Hasan al-Hasan, seorang peneliti senior untuk Kebijakan Timur Tengah di Institut Internasional untuk Studi Strategis, mengatakan risiko konflik terbuka antara AS dan Iran dapat menjerumuskan kawasan tersebut ke dalam konflik yang menghancurkan dan berpotensi berlarut-larut.
“Meskipun perang sejauh ini telah dibatasi dalam permusuhan langsung antara Israel dan Iran, keterlibatan langsung AS merupakan ambang batas kritis yang berisiko menyeret negara-negara Teluk – terutama Bahrain, Kuwait, dan Qatar, yang menjadi tuan rumah fasilitas militer AS yang besar – ke dalam konflik,” katanya.

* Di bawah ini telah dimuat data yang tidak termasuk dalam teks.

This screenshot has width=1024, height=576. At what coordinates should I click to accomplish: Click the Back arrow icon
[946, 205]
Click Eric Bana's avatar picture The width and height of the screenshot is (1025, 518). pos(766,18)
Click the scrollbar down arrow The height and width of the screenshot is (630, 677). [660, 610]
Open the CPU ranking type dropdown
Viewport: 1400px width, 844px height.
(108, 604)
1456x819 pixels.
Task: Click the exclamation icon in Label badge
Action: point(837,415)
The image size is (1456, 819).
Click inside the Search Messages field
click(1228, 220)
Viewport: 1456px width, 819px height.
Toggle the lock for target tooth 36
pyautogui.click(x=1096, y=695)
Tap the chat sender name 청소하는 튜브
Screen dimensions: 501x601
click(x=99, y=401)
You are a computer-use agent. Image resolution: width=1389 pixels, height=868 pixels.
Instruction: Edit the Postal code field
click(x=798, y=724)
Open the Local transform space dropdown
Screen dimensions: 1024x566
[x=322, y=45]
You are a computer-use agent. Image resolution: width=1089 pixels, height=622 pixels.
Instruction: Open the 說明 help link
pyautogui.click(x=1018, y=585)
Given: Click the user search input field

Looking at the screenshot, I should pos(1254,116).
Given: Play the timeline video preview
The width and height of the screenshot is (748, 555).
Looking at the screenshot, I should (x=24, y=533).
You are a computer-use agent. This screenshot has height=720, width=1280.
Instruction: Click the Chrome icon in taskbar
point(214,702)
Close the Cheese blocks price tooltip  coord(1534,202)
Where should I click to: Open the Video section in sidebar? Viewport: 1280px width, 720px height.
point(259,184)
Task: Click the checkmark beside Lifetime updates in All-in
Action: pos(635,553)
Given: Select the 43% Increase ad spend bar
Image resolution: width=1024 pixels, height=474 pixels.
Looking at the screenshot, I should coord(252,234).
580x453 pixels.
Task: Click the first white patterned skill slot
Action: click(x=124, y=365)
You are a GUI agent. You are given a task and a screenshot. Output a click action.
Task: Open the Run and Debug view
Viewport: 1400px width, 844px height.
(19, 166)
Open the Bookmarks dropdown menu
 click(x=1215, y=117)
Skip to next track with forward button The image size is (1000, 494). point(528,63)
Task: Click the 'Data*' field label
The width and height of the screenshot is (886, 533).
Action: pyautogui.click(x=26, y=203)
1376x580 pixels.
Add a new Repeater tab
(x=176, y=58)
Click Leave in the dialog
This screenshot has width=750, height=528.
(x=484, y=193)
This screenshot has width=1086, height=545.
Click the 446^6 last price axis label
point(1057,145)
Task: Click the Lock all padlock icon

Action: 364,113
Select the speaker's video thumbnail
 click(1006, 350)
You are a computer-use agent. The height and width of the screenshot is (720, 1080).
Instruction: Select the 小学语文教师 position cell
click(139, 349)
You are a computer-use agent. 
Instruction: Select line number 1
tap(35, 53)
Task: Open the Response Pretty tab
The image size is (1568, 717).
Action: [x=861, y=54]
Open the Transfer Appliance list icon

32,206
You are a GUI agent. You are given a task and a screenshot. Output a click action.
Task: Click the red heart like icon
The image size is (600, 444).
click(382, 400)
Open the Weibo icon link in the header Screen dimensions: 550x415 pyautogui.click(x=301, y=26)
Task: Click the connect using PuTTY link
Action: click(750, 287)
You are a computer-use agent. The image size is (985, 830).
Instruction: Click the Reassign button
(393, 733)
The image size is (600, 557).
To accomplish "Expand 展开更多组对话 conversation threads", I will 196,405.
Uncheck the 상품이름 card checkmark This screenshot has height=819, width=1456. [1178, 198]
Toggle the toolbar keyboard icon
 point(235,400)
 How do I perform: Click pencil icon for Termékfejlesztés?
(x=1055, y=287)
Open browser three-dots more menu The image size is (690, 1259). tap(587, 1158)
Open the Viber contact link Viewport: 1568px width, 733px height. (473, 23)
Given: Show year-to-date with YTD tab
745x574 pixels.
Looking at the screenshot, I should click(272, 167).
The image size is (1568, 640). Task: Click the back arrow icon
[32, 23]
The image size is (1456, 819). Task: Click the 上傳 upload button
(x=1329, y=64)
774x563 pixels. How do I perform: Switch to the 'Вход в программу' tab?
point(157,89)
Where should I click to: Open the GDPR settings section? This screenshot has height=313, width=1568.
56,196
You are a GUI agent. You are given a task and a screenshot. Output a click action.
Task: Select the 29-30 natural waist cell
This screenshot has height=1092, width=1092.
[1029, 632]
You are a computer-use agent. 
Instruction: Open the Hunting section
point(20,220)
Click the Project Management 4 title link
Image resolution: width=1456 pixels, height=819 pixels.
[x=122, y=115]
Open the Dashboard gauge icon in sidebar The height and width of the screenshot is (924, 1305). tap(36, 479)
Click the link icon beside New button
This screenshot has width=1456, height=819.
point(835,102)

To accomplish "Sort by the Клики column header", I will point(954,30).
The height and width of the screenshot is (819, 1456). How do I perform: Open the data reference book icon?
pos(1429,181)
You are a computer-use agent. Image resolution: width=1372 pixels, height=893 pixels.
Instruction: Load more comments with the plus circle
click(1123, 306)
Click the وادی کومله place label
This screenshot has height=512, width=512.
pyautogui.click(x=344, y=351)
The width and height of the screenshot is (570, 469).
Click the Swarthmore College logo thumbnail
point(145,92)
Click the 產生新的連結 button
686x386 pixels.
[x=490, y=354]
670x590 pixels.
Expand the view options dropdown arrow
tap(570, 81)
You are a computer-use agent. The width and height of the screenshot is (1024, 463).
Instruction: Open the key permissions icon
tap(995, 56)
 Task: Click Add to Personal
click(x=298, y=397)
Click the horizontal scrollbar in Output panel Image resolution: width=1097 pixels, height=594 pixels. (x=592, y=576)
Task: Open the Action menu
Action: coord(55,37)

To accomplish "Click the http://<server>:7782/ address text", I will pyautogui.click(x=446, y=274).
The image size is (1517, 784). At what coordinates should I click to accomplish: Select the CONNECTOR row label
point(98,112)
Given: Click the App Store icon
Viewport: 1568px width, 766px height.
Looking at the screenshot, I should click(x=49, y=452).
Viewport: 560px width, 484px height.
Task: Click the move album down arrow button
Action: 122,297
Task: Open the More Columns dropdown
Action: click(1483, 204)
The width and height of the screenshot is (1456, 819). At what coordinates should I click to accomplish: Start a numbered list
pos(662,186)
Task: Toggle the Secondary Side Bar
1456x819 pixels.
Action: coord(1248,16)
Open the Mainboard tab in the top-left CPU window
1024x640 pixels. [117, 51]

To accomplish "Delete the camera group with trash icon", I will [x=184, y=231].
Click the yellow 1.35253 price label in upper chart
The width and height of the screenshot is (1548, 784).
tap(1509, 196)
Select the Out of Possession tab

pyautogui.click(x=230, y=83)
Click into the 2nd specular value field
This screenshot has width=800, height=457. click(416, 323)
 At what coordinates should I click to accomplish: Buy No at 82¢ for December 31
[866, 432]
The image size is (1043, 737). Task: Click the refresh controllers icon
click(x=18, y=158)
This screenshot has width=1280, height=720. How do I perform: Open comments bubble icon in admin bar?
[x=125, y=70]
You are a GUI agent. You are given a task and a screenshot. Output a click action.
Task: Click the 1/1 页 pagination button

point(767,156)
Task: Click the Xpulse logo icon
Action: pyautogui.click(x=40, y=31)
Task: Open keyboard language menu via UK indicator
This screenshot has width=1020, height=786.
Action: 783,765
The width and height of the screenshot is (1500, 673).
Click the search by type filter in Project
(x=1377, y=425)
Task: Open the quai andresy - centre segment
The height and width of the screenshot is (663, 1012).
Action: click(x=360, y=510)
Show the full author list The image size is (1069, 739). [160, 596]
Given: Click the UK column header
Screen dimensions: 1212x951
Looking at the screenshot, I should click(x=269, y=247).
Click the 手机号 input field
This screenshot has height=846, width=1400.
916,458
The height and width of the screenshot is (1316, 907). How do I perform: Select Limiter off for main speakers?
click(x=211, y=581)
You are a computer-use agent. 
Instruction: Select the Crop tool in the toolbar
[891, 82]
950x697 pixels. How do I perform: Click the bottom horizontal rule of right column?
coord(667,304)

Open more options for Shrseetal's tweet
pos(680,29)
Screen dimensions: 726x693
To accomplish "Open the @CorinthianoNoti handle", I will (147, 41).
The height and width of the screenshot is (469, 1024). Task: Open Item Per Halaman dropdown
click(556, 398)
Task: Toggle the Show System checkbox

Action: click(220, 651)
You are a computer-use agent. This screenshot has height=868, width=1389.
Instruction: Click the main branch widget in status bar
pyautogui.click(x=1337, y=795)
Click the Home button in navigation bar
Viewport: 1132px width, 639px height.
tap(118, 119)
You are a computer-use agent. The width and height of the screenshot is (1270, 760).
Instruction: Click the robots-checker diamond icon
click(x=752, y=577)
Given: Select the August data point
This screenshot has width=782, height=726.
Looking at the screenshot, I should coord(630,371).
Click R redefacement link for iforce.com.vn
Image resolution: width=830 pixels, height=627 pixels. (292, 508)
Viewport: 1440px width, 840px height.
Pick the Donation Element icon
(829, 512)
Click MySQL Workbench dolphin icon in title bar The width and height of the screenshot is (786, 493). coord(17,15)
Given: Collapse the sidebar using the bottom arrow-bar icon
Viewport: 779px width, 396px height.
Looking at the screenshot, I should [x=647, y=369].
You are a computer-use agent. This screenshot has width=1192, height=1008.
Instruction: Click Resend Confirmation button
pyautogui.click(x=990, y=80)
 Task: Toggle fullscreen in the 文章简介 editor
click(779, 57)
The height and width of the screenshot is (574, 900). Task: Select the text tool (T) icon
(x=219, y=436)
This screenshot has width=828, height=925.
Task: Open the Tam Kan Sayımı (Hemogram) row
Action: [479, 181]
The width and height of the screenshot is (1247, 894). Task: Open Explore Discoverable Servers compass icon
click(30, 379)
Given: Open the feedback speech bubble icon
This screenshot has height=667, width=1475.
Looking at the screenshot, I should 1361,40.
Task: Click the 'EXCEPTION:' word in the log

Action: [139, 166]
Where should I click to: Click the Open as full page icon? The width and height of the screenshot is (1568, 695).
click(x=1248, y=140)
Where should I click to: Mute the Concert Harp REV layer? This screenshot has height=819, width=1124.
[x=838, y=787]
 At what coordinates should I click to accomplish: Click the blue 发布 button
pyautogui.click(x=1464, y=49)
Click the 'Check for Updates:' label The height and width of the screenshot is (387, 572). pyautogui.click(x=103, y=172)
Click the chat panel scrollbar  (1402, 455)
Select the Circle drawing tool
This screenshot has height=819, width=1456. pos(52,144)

Beberapa negara mengutuk keras serangan udara AS terhadap Iran. Kementerian Luar Negeri Rusia pada hari Minggu “mengutuk keras” serangan udara AS terhadap fasilitas nuklir Iran, menyebutnya sebagai “pelanggaran berat terhadap hukum internasional, Piagam PBB, dan resolusi Dewan Keamanan PBB.”
Dalam pernyataannya, kementerian tersebut memperingatkan tentang potensi konsekuensi “radiologis” dan mengatakan serangan itu menandai “eskalasi berbahaya … yang penuh dengan pelemahan lebih lanjut terhadap keamanan regional dan global.”
Dmitry Medvedev, yang menjabat sebagai wakil kepala Dewan Keamanan Presiden Vladimir Putin, mengatakan beberapa negara siap memasok senjata nuklir ke Teheran.